# RECORD EXTRACTS

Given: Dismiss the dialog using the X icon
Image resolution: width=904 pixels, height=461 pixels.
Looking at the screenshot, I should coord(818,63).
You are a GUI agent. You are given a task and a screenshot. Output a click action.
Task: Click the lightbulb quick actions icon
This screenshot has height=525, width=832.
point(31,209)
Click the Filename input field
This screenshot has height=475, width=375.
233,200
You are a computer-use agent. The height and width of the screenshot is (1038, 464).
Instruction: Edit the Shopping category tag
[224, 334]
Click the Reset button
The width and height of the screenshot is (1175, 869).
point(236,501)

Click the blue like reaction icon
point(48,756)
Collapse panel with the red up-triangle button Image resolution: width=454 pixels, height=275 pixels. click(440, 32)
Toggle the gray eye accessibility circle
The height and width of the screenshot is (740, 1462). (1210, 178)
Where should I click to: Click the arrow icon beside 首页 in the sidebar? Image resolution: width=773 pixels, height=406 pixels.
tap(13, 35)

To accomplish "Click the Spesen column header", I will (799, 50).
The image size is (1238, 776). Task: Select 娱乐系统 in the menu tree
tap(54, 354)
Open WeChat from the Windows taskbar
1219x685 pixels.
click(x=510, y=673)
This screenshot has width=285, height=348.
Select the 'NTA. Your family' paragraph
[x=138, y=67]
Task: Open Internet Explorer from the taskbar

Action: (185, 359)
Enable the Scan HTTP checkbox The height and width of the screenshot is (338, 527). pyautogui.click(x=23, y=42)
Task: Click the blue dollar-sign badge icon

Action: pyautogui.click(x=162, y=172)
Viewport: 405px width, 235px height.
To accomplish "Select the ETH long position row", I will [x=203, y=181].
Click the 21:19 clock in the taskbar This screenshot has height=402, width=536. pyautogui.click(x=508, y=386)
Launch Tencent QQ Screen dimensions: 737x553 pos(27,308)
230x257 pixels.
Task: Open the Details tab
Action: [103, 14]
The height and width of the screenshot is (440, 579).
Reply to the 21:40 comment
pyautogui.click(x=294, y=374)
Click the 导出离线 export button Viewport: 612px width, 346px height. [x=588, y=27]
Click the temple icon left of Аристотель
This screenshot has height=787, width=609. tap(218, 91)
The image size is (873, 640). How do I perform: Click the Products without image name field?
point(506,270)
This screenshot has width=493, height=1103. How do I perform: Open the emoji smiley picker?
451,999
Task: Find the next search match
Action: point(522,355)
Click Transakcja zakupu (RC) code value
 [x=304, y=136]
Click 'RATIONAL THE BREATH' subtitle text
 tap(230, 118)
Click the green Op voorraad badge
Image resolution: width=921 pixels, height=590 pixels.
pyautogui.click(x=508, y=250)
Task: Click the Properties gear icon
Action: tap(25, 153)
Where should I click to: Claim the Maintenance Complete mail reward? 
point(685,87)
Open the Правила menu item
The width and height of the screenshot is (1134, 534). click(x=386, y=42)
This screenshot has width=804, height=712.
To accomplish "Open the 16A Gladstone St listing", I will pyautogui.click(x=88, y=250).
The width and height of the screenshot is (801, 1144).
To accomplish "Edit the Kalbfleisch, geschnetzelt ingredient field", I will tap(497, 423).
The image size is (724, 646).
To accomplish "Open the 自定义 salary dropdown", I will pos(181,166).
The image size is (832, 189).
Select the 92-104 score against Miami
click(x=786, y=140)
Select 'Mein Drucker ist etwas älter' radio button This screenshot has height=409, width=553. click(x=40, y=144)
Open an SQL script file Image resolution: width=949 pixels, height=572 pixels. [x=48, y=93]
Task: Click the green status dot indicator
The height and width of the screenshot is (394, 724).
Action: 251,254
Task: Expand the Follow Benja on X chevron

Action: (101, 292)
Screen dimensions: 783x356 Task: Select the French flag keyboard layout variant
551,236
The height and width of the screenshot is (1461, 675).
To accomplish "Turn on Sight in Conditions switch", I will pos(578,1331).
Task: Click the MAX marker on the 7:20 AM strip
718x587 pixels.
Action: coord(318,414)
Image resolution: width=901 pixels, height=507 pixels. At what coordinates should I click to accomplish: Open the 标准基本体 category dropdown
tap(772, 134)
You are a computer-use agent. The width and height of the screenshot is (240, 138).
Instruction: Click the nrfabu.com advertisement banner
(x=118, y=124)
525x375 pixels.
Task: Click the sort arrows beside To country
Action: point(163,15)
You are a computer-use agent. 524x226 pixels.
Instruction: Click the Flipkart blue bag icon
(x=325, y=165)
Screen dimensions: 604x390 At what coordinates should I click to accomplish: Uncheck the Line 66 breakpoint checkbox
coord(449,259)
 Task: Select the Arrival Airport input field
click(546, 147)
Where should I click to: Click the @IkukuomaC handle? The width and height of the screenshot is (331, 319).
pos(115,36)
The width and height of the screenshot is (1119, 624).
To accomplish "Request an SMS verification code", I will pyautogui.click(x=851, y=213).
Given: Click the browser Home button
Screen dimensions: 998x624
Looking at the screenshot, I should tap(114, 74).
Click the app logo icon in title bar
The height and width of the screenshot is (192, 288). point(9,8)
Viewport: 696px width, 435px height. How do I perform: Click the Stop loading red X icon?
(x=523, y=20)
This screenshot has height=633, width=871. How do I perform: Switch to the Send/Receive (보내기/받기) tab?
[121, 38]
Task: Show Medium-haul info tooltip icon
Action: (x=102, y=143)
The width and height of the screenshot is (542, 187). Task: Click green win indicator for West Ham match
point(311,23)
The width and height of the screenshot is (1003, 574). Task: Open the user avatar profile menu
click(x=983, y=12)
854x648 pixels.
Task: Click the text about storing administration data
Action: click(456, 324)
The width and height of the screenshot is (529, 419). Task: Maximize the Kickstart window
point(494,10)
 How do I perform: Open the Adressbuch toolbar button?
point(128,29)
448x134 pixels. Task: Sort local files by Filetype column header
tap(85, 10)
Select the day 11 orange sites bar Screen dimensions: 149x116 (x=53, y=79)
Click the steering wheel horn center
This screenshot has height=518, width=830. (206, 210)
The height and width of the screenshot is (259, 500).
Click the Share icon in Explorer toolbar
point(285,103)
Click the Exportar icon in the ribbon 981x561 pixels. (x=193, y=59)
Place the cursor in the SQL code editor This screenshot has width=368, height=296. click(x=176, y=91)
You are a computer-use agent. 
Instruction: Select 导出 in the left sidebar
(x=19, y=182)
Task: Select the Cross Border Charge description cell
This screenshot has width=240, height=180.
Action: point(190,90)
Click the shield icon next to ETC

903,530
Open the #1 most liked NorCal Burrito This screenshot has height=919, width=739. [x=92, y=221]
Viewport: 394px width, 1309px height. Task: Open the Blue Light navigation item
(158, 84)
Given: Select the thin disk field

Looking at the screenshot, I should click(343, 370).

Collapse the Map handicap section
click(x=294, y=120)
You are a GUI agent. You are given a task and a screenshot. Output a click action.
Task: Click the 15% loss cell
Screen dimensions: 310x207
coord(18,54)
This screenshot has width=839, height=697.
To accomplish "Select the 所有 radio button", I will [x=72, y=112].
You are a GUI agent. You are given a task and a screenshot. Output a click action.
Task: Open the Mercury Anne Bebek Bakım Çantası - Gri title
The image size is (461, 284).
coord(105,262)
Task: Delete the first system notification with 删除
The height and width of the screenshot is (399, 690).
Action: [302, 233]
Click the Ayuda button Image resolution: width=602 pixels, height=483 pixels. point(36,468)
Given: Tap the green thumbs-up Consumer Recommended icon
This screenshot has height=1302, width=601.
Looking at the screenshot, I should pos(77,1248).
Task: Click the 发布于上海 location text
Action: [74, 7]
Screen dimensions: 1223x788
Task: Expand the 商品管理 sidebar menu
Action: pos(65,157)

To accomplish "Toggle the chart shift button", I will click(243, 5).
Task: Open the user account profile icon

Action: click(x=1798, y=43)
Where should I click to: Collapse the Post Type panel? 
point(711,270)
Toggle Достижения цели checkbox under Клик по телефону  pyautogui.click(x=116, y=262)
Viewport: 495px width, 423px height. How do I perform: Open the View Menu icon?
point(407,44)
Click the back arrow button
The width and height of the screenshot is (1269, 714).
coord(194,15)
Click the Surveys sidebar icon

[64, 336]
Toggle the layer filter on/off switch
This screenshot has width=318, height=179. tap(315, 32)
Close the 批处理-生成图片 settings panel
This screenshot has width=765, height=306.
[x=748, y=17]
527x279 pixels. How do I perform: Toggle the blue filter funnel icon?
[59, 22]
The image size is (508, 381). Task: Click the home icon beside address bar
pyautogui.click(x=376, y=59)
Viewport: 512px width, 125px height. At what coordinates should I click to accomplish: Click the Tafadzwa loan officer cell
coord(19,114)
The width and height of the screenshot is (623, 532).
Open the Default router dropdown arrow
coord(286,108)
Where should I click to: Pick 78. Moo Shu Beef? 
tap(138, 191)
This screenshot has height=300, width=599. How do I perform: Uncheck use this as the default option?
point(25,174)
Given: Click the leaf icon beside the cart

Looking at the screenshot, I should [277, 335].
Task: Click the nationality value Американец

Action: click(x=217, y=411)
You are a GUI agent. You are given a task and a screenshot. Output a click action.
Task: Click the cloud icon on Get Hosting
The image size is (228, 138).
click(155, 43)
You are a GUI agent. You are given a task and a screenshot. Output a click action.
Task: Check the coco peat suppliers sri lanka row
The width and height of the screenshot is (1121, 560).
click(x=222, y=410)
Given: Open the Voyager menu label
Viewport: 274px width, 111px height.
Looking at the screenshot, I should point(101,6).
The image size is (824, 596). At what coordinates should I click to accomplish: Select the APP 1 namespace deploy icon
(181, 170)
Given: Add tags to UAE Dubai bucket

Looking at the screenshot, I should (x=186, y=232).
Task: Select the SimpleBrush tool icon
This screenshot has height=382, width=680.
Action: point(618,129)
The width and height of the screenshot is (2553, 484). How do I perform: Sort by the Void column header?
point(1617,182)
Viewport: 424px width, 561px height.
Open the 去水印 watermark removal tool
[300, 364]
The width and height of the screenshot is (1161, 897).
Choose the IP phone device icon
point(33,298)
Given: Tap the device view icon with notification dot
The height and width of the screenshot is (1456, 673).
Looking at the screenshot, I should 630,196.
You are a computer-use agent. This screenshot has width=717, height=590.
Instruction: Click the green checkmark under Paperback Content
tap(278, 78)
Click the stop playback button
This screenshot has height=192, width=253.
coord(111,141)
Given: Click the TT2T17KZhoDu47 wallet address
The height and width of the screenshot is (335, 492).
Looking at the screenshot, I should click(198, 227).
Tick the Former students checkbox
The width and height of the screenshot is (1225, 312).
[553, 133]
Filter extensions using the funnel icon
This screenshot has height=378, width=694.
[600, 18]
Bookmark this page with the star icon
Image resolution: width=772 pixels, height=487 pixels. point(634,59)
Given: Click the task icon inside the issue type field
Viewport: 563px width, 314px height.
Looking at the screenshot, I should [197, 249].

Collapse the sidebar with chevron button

# AIM OF THE EXERCISE
Search the material above for the word "computer", and return each line that holds it.

# YOUR SOLUTION
You are a computer-use agent. The height and width of the screenshot is (1038, 464).
You are a computer-use agent. The width and height of the screenshot is (240, 138).
You are a computer-use agent. 524x226 pixels.
You are a computer-use agent. 
You are a computer-use agent. This screenshot has width=717, height=590.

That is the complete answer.